THE TASK –
Print the data exactly, leaving nothing out.

Items listed in a dataset –
+++

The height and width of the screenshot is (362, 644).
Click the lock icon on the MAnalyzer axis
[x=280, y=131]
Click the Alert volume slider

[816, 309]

+++

SOLUTION TO THE PROBLEM –
The height and width of the screenshot is (362, 644).
Click the lock icon on the MAnalyzer axis
[x=280, y=131]
Click the Alert volume slider

[816, 309]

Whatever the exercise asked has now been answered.